The architect Alejandro Aravena, the surprise winner of this year’s Pritzker prize (and subject of a feature by Michael Kimmelman in T’s upcoming issue) wants to pull architectural focus away from starry prestige projects and attention-grabbing landmark buildings. Under Aravena’s direction, this year’s Venice Architecture Biennale will focus on architecture that addresses actual — and often urgent — daily human needs. He views the advancement of architecture not as “a goal in itself but a way to improve people’s quality of life.” Later this week, Aravena’s central exhibition, “Reporting From the Front,” will open alongside national presentations and special projects. Many, including the handful of diverse projects below, offer their own reports from architecture’s many fronts.

A view of historic structures in Sana, Yemen.
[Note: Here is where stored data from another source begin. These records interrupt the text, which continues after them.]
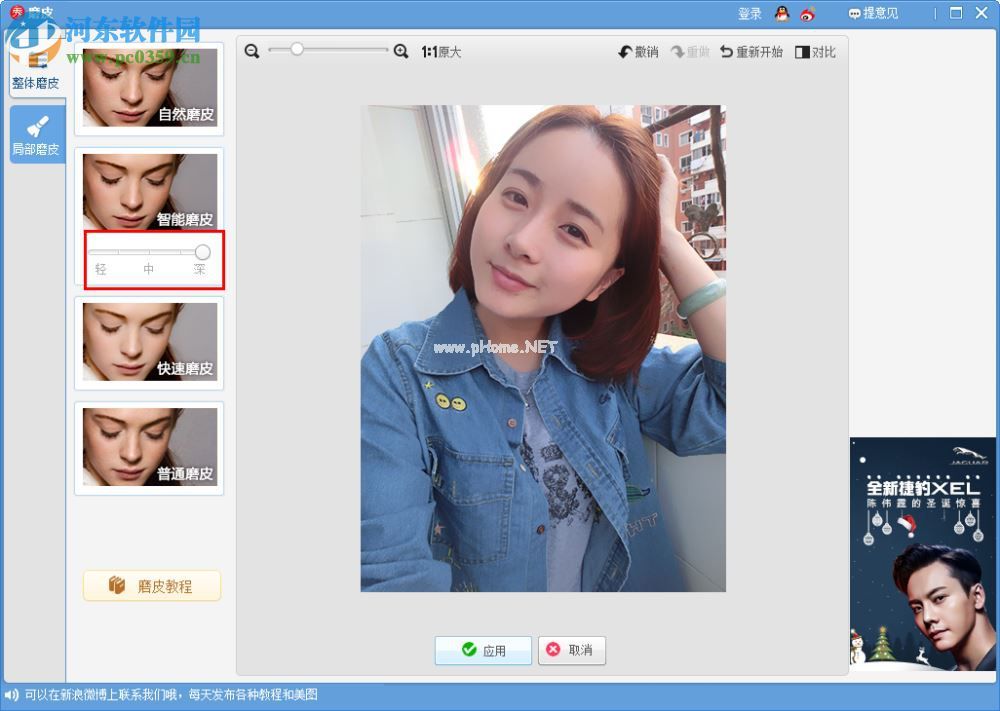Screen dimensions: 1000x711
Task: Toggle the 对比 before/after compare view
Action: 815,52
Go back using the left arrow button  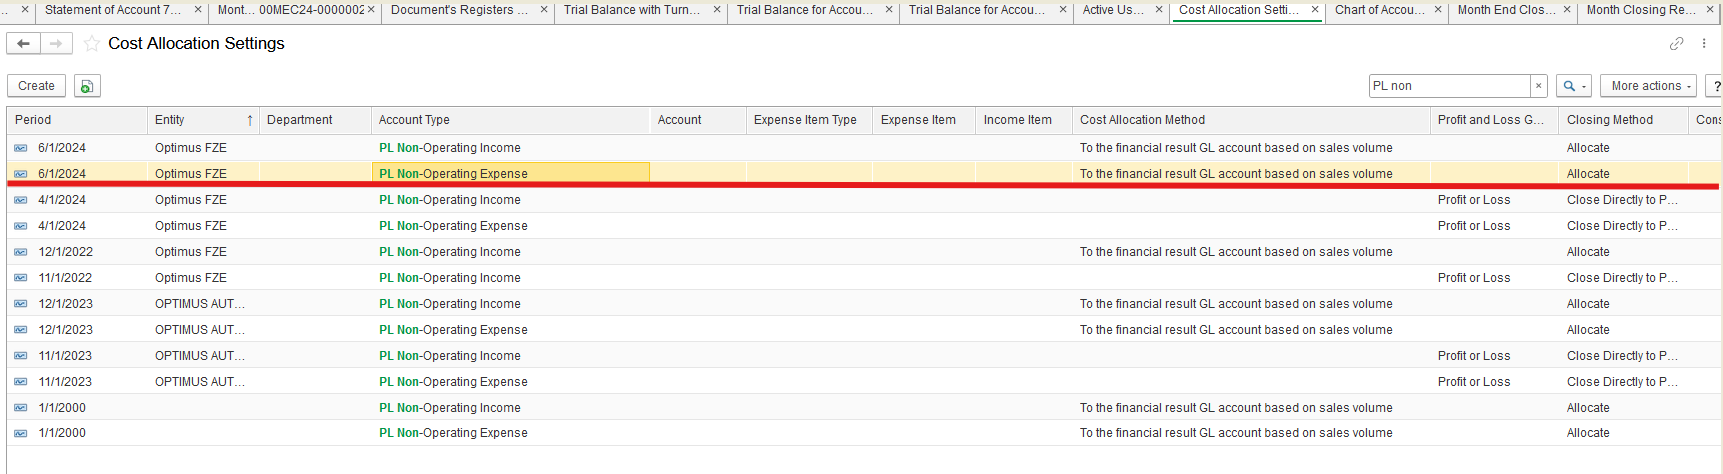tap(23, 44)
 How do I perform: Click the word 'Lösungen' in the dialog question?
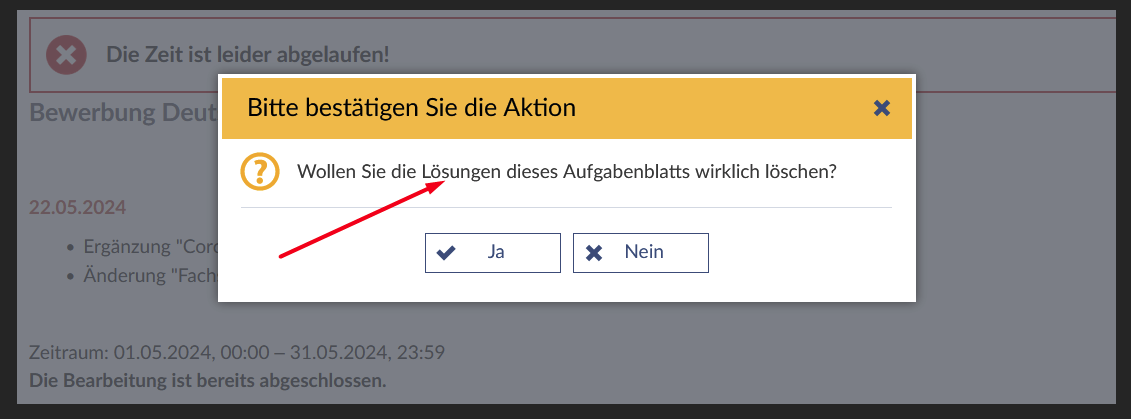(x=461, y=172)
Credit: Liedwien Scheepers

Yemen

The notion of reporting from the front line is, as its curators point out, “unfortunately directly applicable to the Yemen pavilion.” This modest but important exhibition will focus on the conflict-ravaged country’s vernacular architecture, traditional building techniques and the spectacular ancient structures still standing in the capital, Sana (pictured above). At a moment when the destruction of important ancient structures is the stuff of international headlines, boning up on imperiled world heritage is an urgent imperative.

One of the sites featured in Poland’s exhibition. Credit: Michał Gdak

Poland

Poland eyes a front line that implicates us all, turning the focus of its pavilion to the construction industry and the making of buildings. Following hot on the heels of controversies surrounding labor conditions on high-profile projects including the Guggenheim Abu Dhabi Museum, the pavilion’s theme, “Is Fair Building Possible?” investigates the human cost of architecture. (Above, a photo taken during the process of creating the exhibition.
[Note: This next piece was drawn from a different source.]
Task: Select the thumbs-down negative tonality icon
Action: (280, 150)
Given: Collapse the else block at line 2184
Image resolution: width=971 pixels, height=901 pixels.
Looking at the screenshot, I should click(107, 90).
“Scrutable Landscape Series No. 017,” 2015, a pigment print that highlights the scarcity of space that challenges Korean architecture. Credit: Kyungsub Shin

Korea

FAR stands for Floor Area Ratio — the amount of floor space a building can offer in relation to the size of land it is built upon. It’s a hot topic in Seoul, where architects are driven by the market to optimize their use of space, and struggle to balance this with considerations of quality of life.

Geoff George’s “House Fire,” 2013, is one of 20 postcards depicting Detroit that will be distributed to fair-goers at the United States’ pavilion. Credit: Geoff George

United States

“The Architectural Imagination” offers a dozen exercises in speculative architecture for the city of Detroit. Its curators, Cynthia Davidson and Monica Ponce de Leon, have selected 12 very different architectural practices from around the U.S., each of which spent time in the city’s neighborhoods before proposing projects. While these address the specific needs of Detroit, the curators note that the ideas are relevant to all cities “dealing with empty factories and declining population.” Twenty postcard designs showing Detroit through the eyes of residents and visiting photographers, including the one shown above, will be distributed at the Biennale.
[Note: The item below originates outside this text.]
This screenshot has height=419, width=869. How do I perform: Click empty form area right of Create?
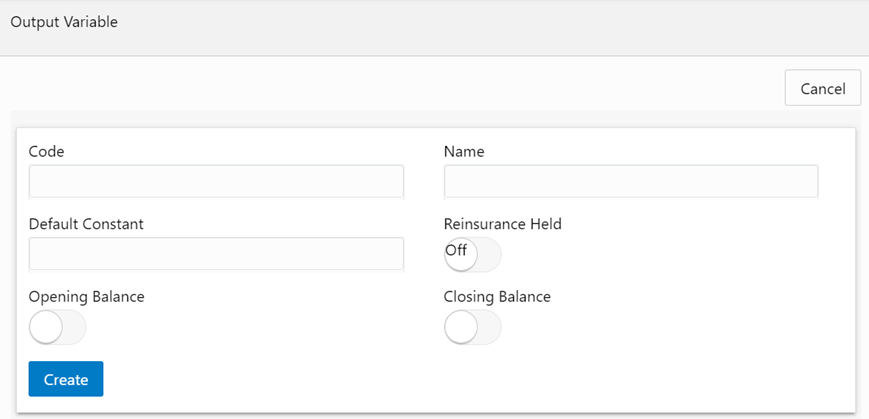(x=450, y=380)
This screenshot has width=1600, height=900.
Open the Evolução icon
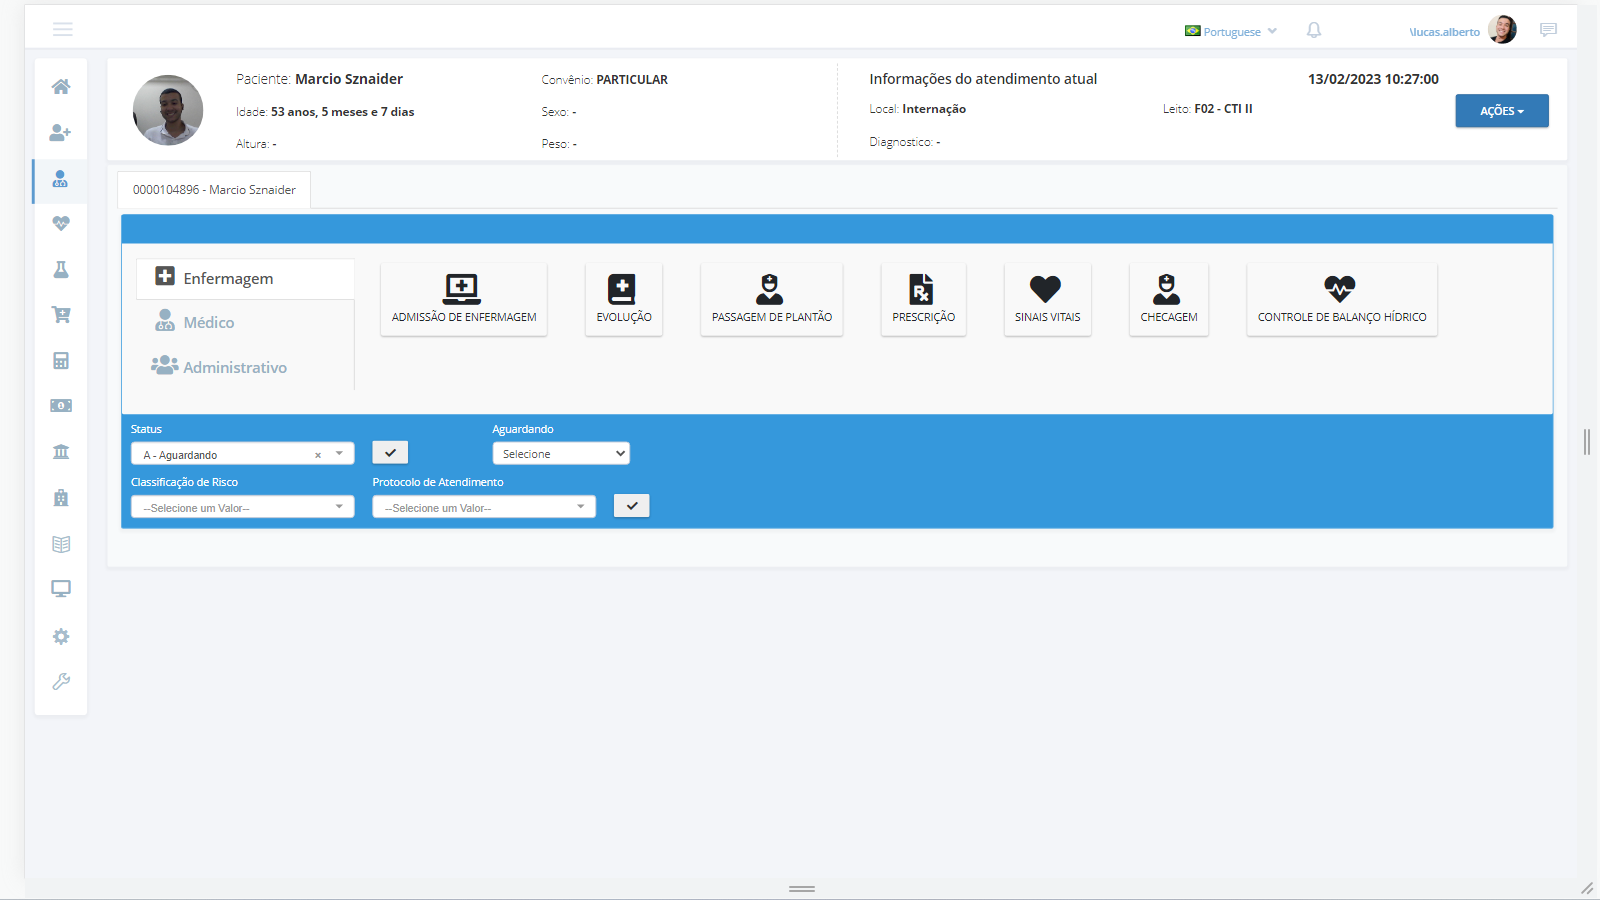coord(623,299)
A view of the United Nations’ Camp Castor in Gao, Mali. Credit: Courtesy of Malkit Shoshan

The Netherlands

The curator Malkit Shoshan specializes in the architecture of conflict, and for “Blue,” she focuses on the structures created by the United Nations at Camp Castor in Gao, Mali. “Blue” indicates, on the one hand, the blue helmets of the peacekeeping mission, and on the other, the “blue men” of the Tuareg, in whose region the mission is situated. Shoshan suggests the military camp itself as a permeable cultural location rather than a fortress, and one that brings with it the possibility of positive change.

Hannah Quinlan and Rosie Hastings’s “Centre Stage,” 2016. Credit: Courtesy of the artists & Daata Editions

@Gaybar

The @Gaybar project explores a rather more familiar front line — that of creeping gentrification. The artists Hannah Quinlan and Rosie Hastings document and recreate London’s historic gay bar spaces as they shut down in the face of rapid gentrification. In Venice, they’ll present new film works exploring disappearing LGBTQI spaces in the bar of the Bauer Hotel.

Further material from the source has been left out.